V: Interessante! Del tipo?

 

FAM: Abbiamo cercato di limitare al minimo la squadra sul campo. La mattina del giorno delle riprese però siamo arrivati e abbiamo trovato un team di produzione più numeroso di quello che avevamo previsto; spesso siamo sgattaiolati via con le modelle, per farle sentire rilassate e riuscire a ottenere con loro dei momenti autentici. I nostri criteri di selezione sono stati piuttosto fuori dal comune. Non abbiamo cercato modelli e modelle con movenze e canoni convenzionali, ma piuttosto qualcuno che ci sembrasse una persona più comune, fra i tanti, in grado di divertirsi e di portare qualcosa di autentico e vero all’interno della scena. Inoltre, abbiamo deciso di fare tutto in one-shot, il che ha significato scegliere una singola ripresa che secondo noi avesse qualcosa di interessante, piuttosto che montare tutte le parti migliori!

 

V: Perciò, quando lavorate a una Serie come Follow The Bag abbracciate l’imprevisto o ogni fotogramma è stato pianificato in anticipo?
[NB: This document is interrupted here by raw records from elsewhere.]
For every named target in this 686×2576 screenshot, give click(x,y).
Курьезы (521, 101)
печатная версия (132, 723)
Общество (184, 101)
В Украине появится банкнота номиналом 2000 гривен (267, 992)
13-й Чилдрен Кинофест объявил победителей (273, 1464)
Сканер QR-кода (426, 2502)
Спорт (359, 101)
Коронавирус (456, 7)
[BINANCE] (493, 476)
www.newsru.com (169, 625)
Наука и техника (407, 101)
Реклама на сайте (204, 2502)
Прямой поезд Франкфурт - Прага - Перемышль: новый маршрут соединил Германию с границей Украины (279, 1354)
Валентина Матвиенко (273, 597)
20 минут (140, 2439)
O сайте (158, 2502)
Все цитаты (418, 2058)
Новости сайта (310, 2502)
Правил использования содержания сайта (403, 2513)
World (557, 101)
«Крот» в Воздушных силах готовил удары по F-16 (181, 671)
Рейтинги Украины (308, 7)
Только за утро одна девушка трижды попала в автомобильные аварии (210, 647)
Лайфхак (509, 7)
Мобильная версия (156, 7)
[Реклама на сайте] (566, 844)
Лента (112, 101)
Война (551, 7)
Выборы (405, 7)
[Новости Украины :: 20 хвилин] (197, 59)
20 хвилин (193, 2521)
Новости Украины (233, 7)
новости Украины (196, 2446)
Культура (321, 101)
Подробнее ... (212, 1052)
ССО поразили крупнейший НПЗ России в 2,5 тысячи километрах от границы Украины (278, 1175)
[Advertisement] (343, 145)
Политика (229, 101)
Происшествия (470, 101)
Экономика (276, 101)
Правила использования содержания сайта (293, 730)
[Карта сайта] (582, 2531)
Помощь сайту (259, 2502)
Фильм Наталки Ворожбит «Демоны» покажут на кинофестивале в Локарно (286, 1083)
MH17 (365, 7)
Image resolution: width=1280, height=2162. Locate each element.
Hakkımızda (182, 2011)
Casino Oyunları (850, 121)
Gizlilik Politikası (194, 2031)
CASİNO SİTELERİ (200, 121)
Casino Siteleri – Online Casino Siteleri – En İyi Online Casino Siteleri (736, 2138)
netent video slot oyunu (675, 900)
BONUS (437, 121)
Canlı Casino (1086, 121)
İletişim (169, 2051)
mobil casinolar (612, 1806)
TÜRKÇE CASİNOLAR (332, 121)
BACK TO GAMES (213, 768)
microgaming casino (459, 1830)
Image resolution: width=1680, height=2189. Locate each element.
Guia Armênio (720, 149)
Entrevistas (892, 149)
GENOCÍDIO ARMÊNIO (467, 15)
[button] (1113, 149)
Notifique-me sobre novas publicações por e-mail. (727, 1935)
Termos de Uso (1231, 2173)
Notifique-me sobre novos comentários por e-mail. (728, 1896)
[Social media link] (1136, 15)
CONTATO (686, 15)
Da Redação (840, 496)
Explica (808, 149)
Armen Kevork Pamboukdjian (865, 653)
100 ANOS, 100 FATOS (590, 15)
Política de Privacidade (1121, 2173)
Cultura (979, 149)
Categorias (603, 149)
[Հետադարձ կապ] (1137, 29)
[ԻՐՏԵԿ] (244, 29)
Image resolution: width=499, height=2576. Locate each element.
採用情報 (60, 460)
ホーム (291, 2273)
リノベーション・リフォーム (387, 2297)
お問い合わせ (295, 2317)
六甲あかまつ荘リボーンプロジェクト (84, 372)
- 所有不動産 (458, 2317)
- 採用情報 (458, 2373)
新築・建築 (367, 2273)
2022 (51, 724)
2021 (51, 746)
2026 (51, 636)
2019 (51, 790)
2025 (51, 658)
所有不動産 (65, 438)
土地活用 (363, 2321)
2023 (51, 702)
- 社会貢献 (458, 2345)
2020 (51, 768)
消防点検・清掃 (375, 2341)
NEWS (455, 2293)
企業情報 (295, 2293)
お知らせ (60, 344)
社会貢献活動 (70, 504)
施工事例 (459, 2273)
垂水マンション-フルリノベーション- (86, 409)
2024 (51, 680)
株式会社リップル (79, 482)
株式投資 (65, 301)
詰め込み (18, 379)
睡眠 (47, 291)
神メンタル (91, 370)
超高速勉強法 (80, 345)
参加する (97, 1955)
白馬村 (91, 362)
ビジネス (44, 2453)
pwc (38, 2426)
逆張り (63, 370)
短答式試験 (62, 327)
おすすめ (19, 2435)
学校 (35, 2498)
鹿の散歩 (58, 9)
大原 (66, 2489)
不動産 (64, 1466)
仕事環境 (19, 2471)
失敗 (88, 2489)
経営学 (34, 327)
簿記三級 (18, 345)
FAM: Come già spiegato, assolutamente sì vogliamo e aspettiamo l’imprevisto! Certamente però abbiamo già chiari gli scenari che permettano all'inaspettato di trovare il suo posto.

 

V: Il vostro lavoro ha una natura cinematografica: avete icone che ammirate e modelli a cui vi ispirate?

 

FAM: Sì, certo, ammiriamo tante persone e creatori diversi. Crediamo che questo sia un momento particolare per i Creativi. Ammiriamo chiunque si dedichi alla creazione e abbiamo un debole per gli artigiani. Apparentemente potrebbe sembrare che la vocazione all'artigianato stia perdendo importanza, ma a nostro avviso è vero proprio il contrario. Uno dei nostri riferimenti cinematografici in questo senso è il regista svedese Ruben Östlund. 


V: Cosa sperate che Follow The Bag possa suscitare in chi la guarda?

 

FAM: Speriamo che le persone possano apprezzare e trovare il loro personale punto di approccio. Potrebbe trattarsi della semplicità delle storie, del cane, dell'atmosfera sonora, della luce, del modo in cui si svolge un'idea spontanea o della maestria e della precisione con cui sono stati realizzati, che è alla fine il motivo per cui quello con Valextra si è rivelato essere un match perfetto.